Based on all this, I would suggest a simple approach for the typical retiree. A static allocation is the easiest to maintain, especially if you use an all-in-one fund like AVMA, AOR, or VSMGX. The best allocation is 100% stocks, but most people would experience behavioral issues if they attempted that. By the time someone retires, they hopefully should have a sense of their stomach for volatility. If you include bonds, arguably the best bonds to complement stocks are intermediate- or long-duration US Treasury bonds. Estrada found that the best declining equity glide paths migrated from 80% to 20% and 70% to 30% — they even beat a 60/40 portfolio! See this section for info on different types of bonds, this section for how to build a stock portfolio, and the advanced topics for asset classes beyond stocks and bonds. If depletion of assets is on the table — which is the case if your desired spending is initially greater than perhaps 3% of your portfolio, or you expect a retirement much longer than 30 years — then spending should be regulated by a flexible approach with an initial withdrawal rate of 4-5%. If you're determined to use a "dollar plus inflation" rule so that you never have to unexpectedly reduce your spending, you need a lower initial withdrawal rate.
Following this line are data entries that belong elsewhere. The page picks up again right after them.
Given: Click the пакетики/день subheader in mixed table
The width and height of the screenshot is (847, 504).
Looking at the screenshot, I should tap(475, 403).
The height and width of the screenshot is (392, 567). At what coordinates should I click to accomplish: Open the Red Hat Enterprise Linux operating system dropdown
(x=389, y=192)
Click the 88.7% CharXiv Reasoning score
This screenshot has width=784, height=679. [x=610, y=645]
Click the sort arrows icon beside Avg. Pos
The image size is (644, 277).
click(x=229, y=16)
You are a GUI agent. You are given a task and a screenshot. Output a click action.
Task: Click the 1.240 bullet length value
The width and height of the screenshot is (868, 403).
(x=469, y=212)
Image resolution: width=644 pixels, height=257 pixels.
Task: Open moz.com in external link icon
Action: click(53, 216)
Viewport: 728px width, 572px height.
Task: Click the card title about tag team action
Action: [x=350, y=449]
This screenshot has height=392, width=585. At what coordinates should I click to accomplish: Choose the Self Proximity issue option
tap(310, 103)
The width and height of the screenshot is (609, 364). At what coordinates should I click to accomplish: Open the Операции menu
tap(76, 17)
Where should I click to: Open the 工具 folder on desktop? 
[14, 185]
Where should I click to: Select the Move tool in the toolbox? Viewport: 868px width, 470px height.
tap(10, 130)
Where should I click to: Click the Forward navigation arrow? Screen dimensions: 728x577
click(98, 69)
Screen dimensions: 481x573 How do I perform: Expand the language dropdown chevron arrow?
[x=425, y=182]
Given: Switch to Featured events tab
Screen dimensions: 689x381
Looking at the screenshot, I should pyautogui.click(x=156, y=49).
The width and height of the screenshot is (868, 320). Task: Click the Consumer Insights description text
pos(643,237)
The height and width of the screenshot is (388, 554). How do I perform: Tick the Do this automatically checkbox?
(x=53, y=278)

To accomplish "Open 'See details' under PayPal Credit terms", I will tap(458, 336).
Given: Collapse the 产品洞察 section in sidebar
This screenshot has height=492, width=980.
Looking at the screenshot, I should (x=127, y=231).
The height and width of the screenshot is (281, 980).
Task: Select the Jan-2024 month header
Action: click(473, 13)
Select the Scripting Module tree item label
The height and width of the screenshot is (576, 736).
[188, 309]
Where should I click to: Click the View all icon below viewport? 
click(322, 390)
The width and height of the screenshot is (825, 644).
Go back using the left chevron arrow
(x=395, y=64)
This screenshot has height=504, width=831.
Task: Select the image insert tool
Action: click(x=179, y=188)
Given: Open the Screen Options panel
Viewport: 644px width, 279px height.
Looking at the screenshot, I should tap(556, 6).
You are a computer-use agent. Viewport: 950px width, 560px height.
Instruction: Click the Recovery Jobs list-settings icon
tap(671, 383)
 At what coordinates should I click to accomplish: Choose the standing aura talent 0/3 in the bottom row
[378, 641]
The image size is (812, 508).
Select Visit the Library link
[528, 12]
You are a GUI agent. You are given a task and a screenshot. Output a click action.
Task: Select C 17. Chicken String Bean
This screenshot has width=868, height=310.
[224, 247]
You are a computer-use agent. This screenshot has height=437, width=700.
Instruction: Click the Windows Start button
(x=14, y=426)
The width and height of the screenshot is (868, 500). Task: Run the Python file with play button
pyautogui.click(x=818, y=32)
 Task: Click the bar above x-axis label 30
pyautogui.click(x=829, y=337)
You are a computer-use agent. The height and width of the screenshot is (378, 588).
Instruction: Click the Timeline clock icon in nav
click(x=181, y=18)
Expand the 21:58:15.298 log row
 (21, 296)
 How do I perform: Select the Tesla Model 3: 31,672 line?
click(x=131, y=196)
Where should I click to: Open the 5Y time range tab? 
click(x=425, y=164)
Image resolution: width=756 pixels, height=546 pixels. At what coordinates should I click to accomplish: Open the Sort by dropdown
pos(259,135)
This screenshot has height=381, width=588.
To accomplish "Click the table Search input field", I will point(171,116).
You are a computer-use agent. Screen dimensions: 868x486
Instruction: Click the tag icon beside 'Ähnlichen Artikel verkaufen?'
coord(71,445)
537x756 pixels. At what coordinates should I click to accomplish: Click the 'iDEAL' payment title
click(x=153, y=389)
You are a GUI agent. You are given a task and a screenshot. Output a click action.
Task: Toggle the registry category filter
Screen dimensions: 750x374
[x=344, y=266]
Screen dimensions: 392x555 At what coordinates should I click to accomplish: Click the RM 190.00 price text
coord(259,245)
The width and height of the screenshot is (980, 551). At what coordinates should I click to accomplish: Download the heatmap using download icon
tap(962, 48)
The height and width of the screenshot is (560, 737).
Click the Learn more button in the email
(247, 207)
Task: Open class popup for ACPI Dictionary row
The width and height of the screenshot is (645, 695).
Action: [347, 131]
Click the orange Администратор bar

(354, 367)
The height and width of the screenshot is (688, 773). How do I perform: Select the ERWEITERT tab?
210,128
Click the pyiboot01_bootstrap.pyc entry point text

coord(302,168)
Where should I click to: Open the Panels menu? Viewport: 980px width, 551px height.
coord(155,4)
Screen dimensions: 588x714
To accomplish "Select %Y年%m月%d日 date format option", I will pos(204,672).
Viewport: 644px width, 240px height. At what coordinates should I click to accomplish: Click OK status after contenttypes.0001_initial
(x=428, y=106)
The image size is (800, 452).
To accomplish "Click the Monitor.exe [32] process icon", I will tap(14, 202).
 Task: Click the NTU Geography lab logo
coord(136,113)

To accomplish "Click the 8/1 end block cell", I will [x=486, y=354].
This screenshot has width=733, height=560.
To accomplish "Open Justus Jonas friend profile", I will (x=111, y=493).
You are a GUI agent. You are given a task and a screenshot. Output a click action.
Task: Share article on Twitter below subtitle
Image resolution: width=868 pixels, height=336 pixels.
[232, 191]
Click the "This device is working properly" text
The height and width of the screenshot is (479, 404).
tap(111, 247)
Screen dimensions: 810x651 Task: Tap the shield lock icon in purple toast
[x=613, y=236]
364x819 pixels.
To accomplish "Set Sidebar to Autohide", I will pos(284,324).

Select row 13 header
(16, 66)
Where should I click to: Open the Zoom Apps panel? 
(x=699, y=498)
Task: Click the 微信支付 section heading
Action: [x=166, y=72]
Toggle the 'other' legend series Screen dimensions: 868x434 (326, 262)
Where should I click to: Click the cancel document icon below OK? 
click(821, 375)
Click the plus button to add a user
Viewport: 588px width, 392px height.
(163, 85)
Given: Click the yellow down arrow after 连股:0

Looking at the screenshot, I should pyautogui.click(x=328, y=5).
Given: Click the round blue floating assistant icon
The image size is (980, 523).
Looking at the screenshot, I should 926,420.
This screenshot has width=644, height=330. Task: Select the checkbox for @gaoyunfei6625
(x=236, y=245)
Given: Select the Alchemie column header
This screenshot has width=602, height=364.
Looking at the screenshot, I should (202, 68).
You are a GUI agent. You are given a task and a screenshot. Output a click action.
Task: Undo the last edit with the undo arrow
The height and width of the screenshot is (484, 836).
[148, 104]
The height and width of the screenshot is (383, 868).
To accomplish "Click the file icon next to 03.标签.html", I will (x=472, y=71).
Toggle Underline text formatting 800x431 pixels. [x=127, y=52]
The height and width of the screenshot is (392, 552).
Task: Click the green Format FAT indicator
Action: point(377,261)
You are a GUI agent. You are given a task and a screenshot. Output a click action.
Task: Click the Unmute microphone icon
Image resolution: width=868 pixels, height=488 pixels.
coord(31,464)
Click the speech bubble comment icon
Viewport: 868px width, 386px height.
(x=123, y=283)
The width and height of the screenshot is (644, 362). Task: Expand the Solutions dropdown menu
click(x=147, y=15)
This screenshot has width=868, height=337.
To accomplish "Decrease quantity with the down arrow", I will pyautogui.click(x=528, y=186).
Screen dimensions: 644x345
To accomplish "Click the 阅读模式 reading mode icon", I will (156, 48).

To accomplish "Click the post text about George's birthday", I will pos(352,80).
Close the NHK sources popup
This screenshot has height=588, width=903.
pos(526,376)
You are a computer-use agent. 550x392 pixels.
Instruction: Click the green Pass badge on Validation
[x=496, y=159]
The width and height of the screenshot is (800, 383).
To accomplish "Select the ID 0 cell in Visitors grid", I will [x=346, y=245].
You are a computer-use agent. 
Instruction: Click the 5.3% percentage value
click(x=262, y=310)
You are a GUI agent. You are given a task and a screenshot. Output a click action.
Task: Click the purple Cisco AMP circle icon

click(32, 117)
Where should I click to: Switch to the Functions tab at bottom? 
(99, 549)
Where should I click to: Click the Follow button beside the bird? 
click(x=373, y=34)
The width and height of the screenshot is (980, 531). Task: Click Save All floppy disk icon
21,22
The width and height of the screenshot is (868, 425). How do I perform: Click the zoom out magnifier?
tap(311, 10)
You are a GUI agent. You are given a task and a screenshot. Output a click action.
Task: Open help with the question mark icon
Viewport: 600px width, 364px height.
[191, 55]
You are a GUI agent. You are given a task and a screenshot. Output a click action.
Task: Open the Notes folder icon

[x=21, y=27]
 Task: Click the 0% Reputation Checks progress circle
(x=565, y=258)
Of course, all this should be adapted to each individual's risk tolerance, life expectancy, Social Security and pension income, anticipated changes in desired spending over the retirement period, wishes to bequest money to children or charity, and other unique factors.
The website ficalc.app (where FI is financial independence) beautifully illustrates portfolio values and spending based on a given length of retirement, portfolio, spending strategy, and more. It draws on US data only, so don't take it as a final word, but it is a great tool to see how different approaches would've developed in the past. You can see how a portfolio would've been depleted if someone began retirement in 1965-1969 and strictly followed the 4% rule (and no static allocation could've avoided depletion in all cases).
(1) Annual savings targets like $8,080 don't all come from your paycheck. Employer contributions in your work retirement plan might account for several hundred to some thousands of dollars, depending on your income and their matching policy. Once you add your own contributions, this minimum 401(k) activity can put a large dent in the savings you need. Some employers also contribute to your HSA.
(2) The risky, long-term portfolio I suggest is made up of 100% stocks. Many people cannot psychologically tolerate the volatility associated with that portfolio, even in a retirement account they won't touch for 20 years. So they allocate partly to less risky assets like aggregate bond funds. If you do this, projections for your portfolio's long-term growth must be lowered accordingly. Of course, as you approach within eight or ten years of retirement, you may want to begin adding some lower-risk bonds to your portfolio. The lower expected returns due to this transition were not considered in the simple examples above, but they could be accounted for by doing calculations for multiple periods.
(3) If you're decades from retirement, you can't anticipate the precise age at which you'll stop working full-time. That's okay: retirement is a financial status, not an age. You don't have to know when you'll retire, but you should form an approximate goal for the age at which you'll have the option to retire. This could be 40, 60, or 75. The older your target retirement age, the more likely it becomes that unexpected obstacles will make it harder to keep earning. Retiring earlier than 65 carries the challenge of paying for health insurance during the gap between group health insurance with an employer and enrolling in Medicare at 65. You can't collect Social Security until age 62, and every month you wait to enroll until age 70 will augment your monthly payments for the rest of your life.[5]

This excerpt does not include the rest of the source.